Is there a way to achieve the following in PHP, or is it simply not allowed? (See commented line below)
function outside() {
$variable = 'some value';
inside();
}
function inside() {
// is it possible to access $variable here without passing it as an argument?
}
note that using the global keyword is not advisable, as you have no control (you never know where else in your app the variable is used and altered). but if you are using classes, it'll make things a lot easier!
class myClass {
var $myVar = 'some value';
function inside() {
$this->myVar = 'anothervalue';
$this->outside(); // echoes 'anothervalue'
}
function outside() {
echo $this->myVar; // anothervalue
}
}
Its not possible. If $variable is a global variable you could have access it by global keyword. But this is in a function. So you can not access it.
It can be achieved by setting a global variable by$GLOBALS array though. But again, you are utilizing the global context.
function outside() {
$GLOBALS['variable'] = 'some value';
inside();
}
function inside() {
global $variable;
echo $variable;
}
No, you cannot access the local variable of a function from another function, without passing it as an argument.
You can use global variables for this, but then the variable wouldn't remain local.

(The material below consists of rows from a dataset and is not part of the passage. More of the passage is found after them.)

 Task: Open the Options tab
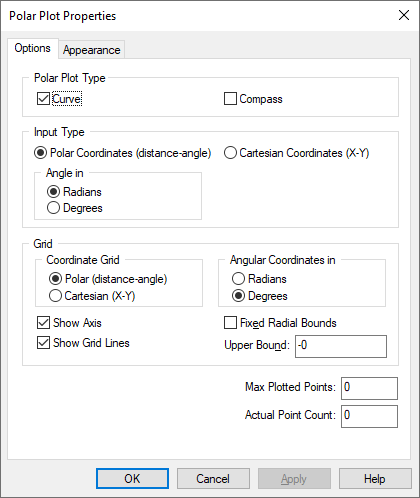coord(33,48)
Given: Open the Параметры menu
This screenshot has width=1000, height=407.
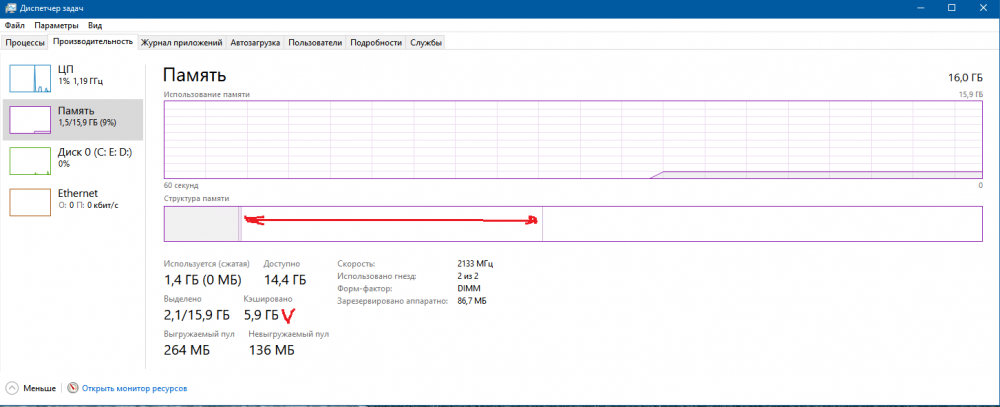Looking at the screenshot, I should 56,25.
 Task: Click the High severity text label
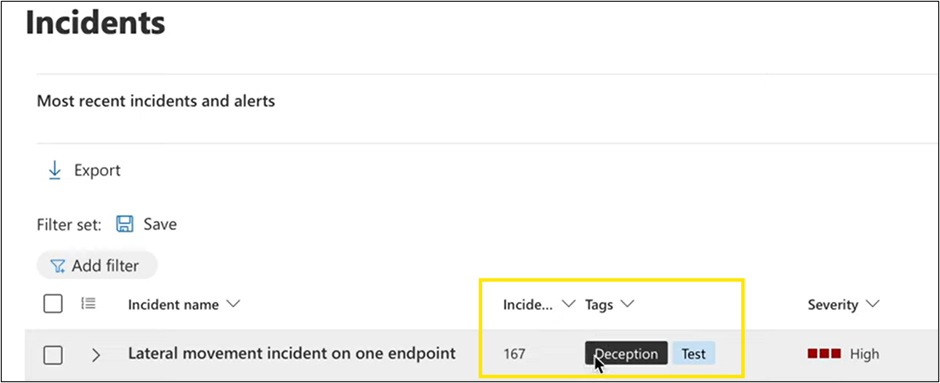(x=864, y=354)
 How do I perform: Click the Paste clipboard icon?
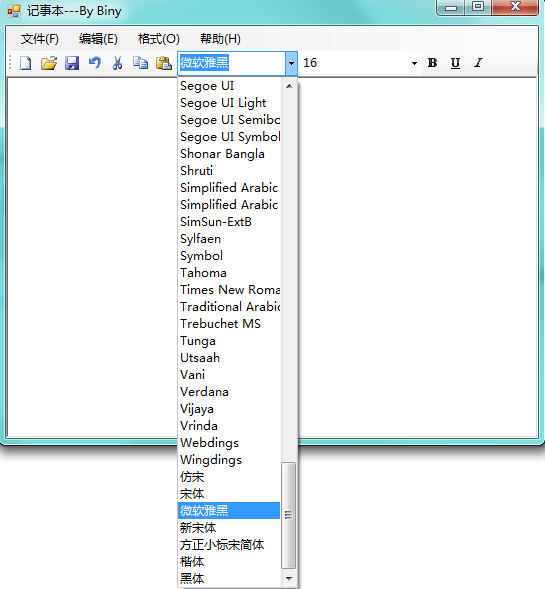(164, 63)
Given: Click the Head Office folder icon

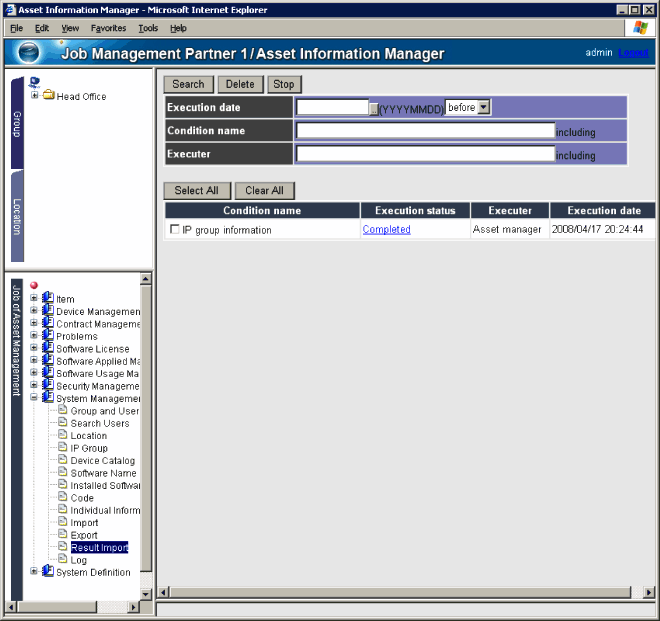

It's not possible. You can do it by using global. if you just only do not want to define the parameters but could give it inside the function you can use:
function outside() {
$variable = 'some value';
inside(1,2,3);
}
function inside() {
$arg_list = func_get_args();
for ($i = 0; $i < $numargs; $i++) {
echo "Argument $i is: " . $arg_list[$i] . "<br />\n";
}
}
for that see the php manual funct_get_args()
You cannot access the local variable in function. Variable have to set as global
function outside() {
global $variable;
$variable = 'some value';
inside();
}
function inside() {
global $variable;
echo $variable;
}
This works